第14話 密談(1)

 「IAO」なるデリヘル「国際援助機構」から派遣された「レディ・カカ様」が「1201」号室で待ち構えていた。カカ様はルームサービスのフルーツ盛り合わせをつまんでいた。

「あら、遅かったじゃないの。指定した60分もう過ぎるわよ?」

「いや、悪いね。あっという間だな、1時間なんて」

「そうよ。私と過ごせばもっと早いわよ」

「それは残念だ。次回にしておくよ。それより服、ありがとう。すごく助かった。礼を言うよ」

「お礼はいいわ。その代わり今度本指名、でね」

「あ、ああ。
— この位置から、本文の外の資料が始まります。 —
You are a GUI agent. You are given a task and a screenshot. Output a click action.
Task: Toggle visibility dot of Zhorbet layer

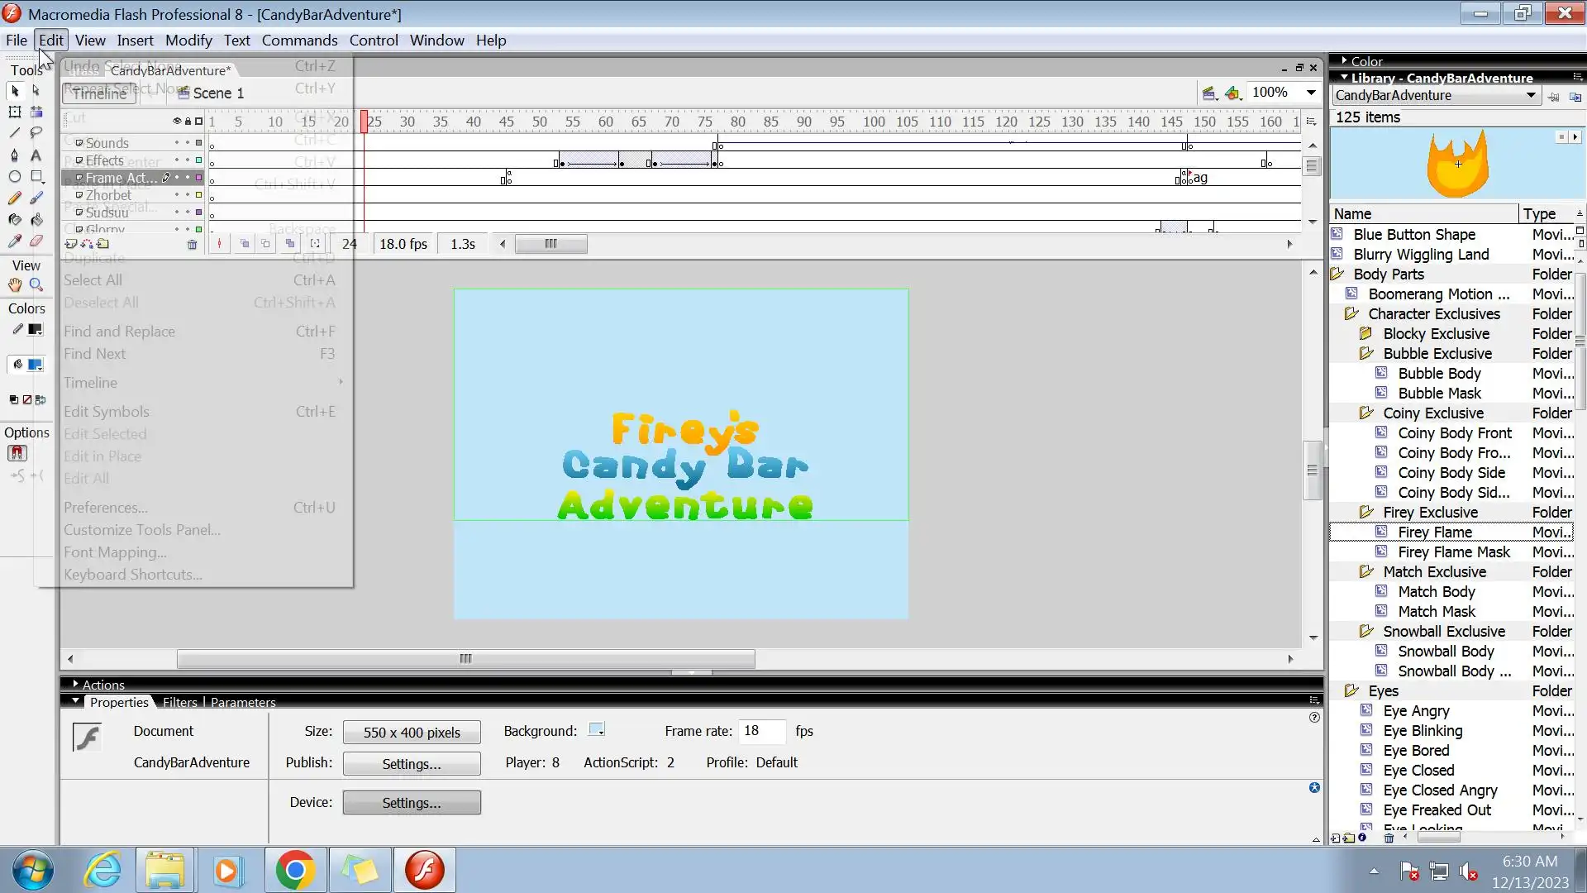(177, 195)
わかった」

 勇は60分の料金をカカ様に手渡した。暫くしてリサはウニクロで着替えたカカ様の青いワンピースの入った紙バッグを手渡した。

「ありがとうございました」

「礼はいいわ。今度はあなたのダーリンをお借りするから」

「え、ええ」

 リサは「IAO」のシステムを未だに理解できていないようだ。

カカ様は「IAO」本部に連絡しミッションが終了したことを告げた。数分後、カカ様に迎えの電話があった。

「じゃぁね。グッナーイ」

「ありがとう」

 二人は会釈してカカ様がエスカレーターに吸い込まれるのを見届けた。

「いやぁ、なかなかのキャラだったな。流石は世界の歌姫、ってところだな」

「彼女の仕事は一体何なのですか?さっぱりわかりません」

「うーん、まぁ人類を幸せにするサービス業ってところかな?なんせ世界の歌姫だから。まぁ、詳しくわからなくても問題はない」

「うーん」

 リサにはまだ腑に落ちないようだ。

「取り敢えず服の問題は解決した。お次は何かな?あ、そうだ。肝心な事を忘れていた」

「何ですか?」

「歩いている時にも聞いたが、外務省のしがない一職員の俺の定期ごときでお前さんが必死に追いかけてきたのか、その本当の理由があるんじゃないのか?」

 リサは急に俯き黙り込んだ。

「やっぱり何かしらの特別な事情があるようだな。そうか。しらふで聞くのも何だから、どこかへ食事でも行こう。俺は腹ペコだ」

 リサはいまだに俯いている。

「そんなんじゃ、雨の中追いかけて来た甲斐もないだろ?いいから、何か食いに行こう」

 勇はそう言うと、リサの腕を掴んで部屋の出入口に向かった。が、リサは立ち上がるまいとその場に居座ろうとした。

「今は外に出たくない」

「何でだ?」

「それは今言えません」

「なんだよ、それじゃ何にもわからんぜ?おまえさんが雨の中俺を追いかけて来たのには俺に何らかの助けが必要だから、そうだろ?」

 リサは沈黙を続ける。

「であれば、その助けは何なのかを俺が知らなければ何にも解決しないぜ?」

 <グ~>

リサは顔を赤らめておなかの辺りを両腕で隠した。

「体は正直だな。腹も減るだろう。だから意地張らないで飯を食いに行こう。外に出ても問題ない様にするから」

リサはこくりと頷くと勇に手を引かれ部屋を後にした。